9. Fred Foldvary at least partially explains what's happened, in terms of that last "factor":
Economics too has its invisible dark matter. There are phenomena in the economy which cannot be explained by the visible spectrum of transactions. For example, from 1975 to 2005, the gross domestic product (GDP) of the USA grew by more than three percent per year, after adjusting for inflation. Yet the median family income (where half are higher and half lower) only grew at a .8 percent rate. Where to did the rest of the growth go?...
....It turns out that the dark matter that soaks up the surplus and much of the gain from economic growth is the economic rent of land.
10. Via Dave Taylor on Distributism list. Kennety J. Arrow. "Why People Go Hungry."
....most people are convinced that the basic cause of a famine is not poverty but a failure of food supply relative to the population. A localized famine is commonly thought of as resulting from a local failure of crops that is not mitigated by importing food.... Countries where hunger is widespread are frequently blamed, moreover, for allowing excessive population growth....
...[Amartya Sen] argues that famine results from the working of the economic system in allocating the ability of people to acquire goods. Famine cannot be explained by a simple relation between food supply and population....
People will starve, then, when their entitlement is not sufficient to buy the food necessary to keep them alive. The food available to them, in short, is a question of income distribution and, more fundamentally, of their ability to provide services that others in the economy are willing to pay for.
11. Via Meir Israelowitz, a Newsweek review of a new by Joseph Stiglitz.
In his new book, "Making Globalization Work," out this week, Stiglitz offers a searing critique of the conventional wisdom. While he is a proponent of free markets, he attacks the assumption that globalization is in fact operating according to Adam Smith's principles....
Stiglitz takes particular aim at the hypocrisy of rich countries professing to want to help emerging nations. He says, for example, that the Doha "Development" Round, which is now at a standstill, always had less to do with development than with rich countries' gaining access to Third World markets and protection for their companies' patents.

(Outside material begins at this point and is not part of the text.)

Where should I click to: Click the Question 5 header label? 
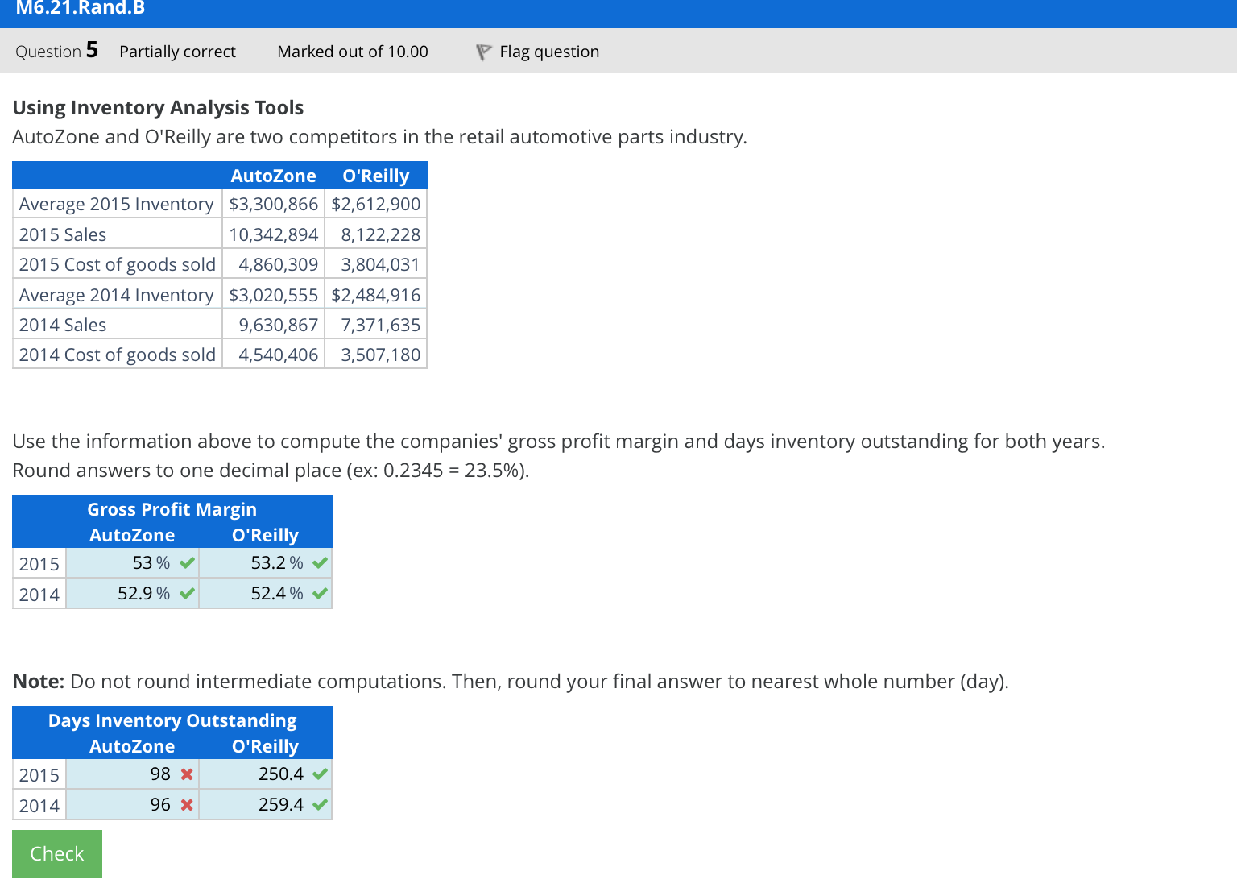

12. Dmytri Kleiner writes an article critical of the "creative commons" concept from a P2P standpoint, because it enables producer control of content at the expense of consumers: "WOS4: The Creative Anti-Commons and the Poverty of Networks."

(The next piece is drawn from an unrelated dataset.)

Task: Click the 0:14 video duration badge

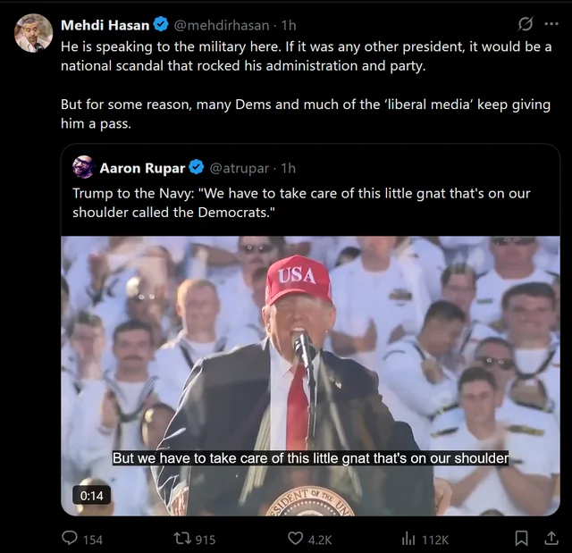Action: pyautogui.click(x=91, y=495)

13. Via Progressive Review. The FAA, on the heels of a Lexington crash caused by understaffing, wants to slash air traffic controller staffing by another ten percent:
...one [change] in particular may have safety implications, controllers and some outside experts said. That is the ending of contractual protection against being kept working on a radar screen controlling traffic for more than two hours without a break.
14. Via Progressive Review. This is not your father's E. coli. It's another Frankenstein's monster unleashed by factory farming.
E. coli is abundant in the digestive systems of healthy cattle and humans, and if your potato salad happened to be carrying the average E. coli, the acid in your gut is usually enough to kill it.
But the villain in this outbreak, E. coli O157:H7, is far scarier....
Where does this particularly virulent strain come from? It's not found in the intestinal tracts of cattle raised on their natural diet of grass, hay and other fibrous forage. No, O157 thrives in a new... biological niche: the unnaturally acidic stomachs of beef and dairy cattle fed on grain, the typical ration on most industrial farms. It's the infected manure from these grain-fed cattle that contaminates the groundwater and spreads the bacteria to produce, like spinach, growing on neighboring farms....
....When cows were switched from a grain diet to hay for only
five days, O157 declined 1,000-fold.